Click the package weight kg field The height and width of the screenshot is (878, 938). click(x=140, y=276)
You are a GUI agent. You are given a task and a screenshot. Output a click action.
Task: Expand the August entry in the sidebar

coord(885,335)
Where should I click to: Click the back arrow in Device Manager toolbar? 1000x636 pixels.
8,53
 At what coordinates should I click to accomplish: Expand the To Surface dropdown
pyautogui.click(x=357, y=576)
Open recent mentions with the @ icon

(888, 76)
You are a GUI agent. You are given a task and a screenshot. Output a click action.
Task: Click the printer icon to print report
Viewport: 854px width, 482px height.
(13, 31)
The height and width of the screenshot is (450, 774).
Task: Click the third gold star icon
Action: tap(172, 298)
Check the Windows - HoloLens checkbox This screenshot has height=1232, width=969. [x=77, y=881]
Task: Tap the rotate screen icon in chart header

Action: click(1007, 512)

☆ ☆ ☆ ☆

# [Work to be completed]
Your answer must be the line containing "Task: Click the printer icon to print report" through the last line above, copied exactly, with nothing added.

# [Expected answer]
Task: Click the printer icon to print report
Viewport: 854px width, 482px height.
(13, 31)
The height and width of the screenshot is (450, 774).
Task: Click the third gold star icon
Action: tap(172, 298)
Check the Windows - HoloLens checkbox This screenshot has height=1232, width=969. [x=77, y=881]
Task: Tap the rotate screen icon in chart header

Action: click(1007, 512)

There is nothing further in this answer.